--- START OF Records shown ---
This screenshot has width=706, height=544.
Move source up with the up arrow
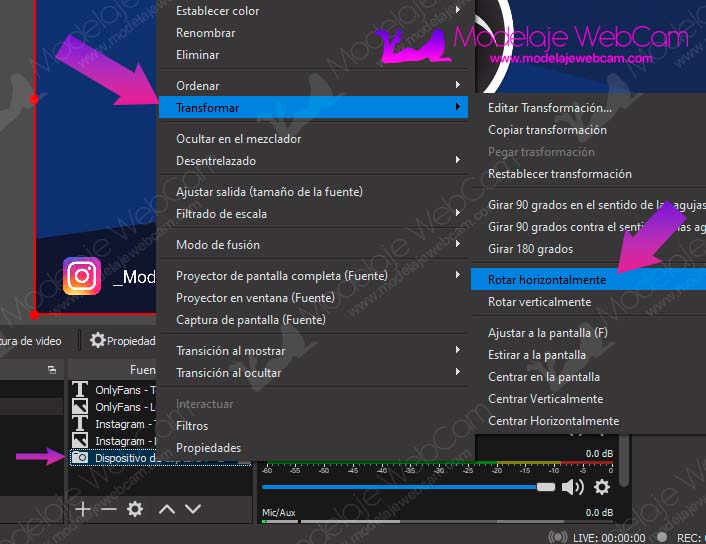point(167,509)
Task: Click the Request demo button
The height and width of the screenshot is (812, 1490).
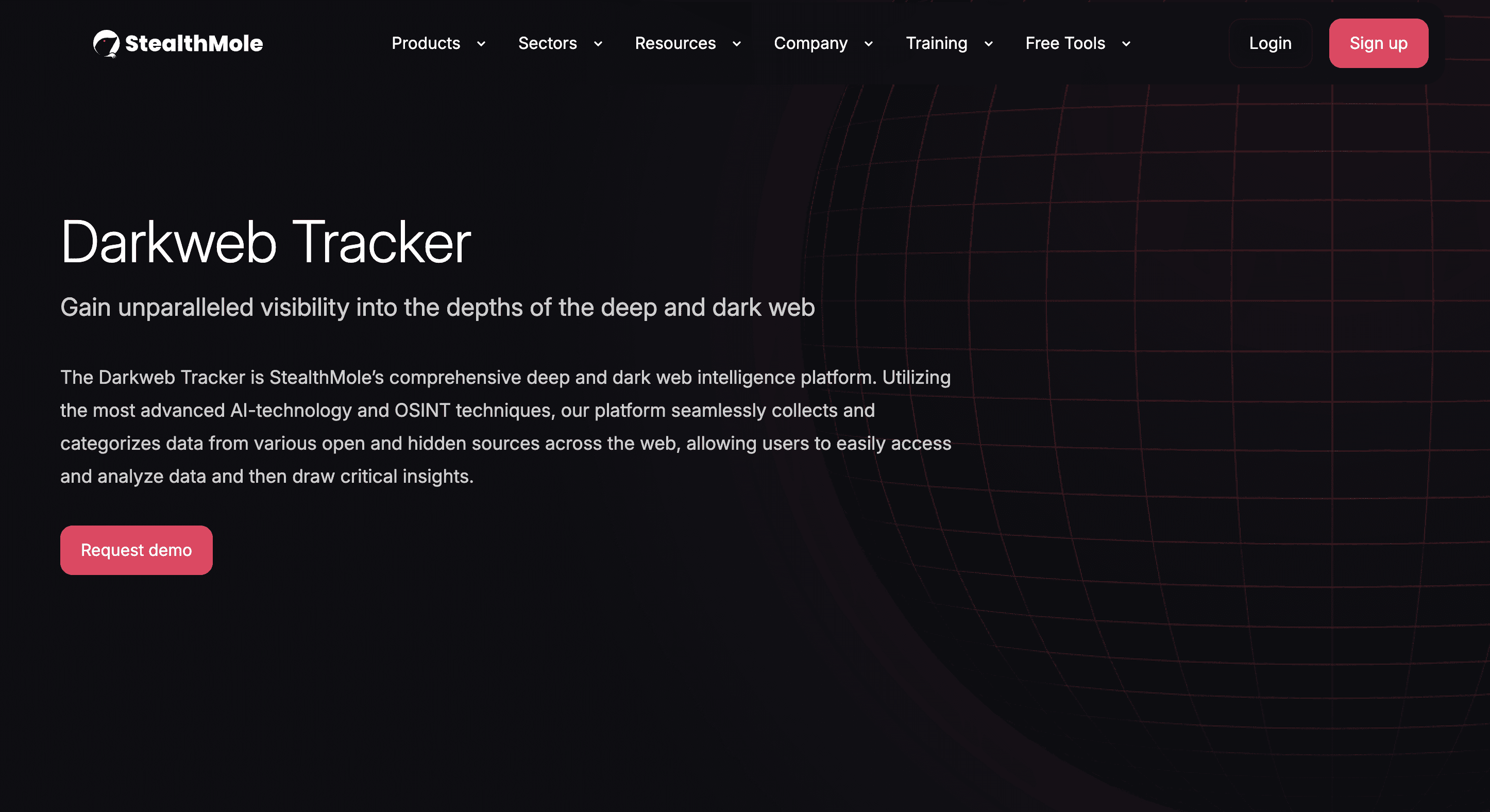Action: click(x=136, y=549)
--- END OF Records shown ---
Exercise instructions:
Reproduce every line of the data above word for word, leaving out the pictures.

Result of this exercise:
This screenshot has width=706, height=544.
Move source up with the up arrow
point(167,509)
Task: Click the Request demo button
The height and width of the screenshot is (812, 1490).
Action: click(x=136, y=549)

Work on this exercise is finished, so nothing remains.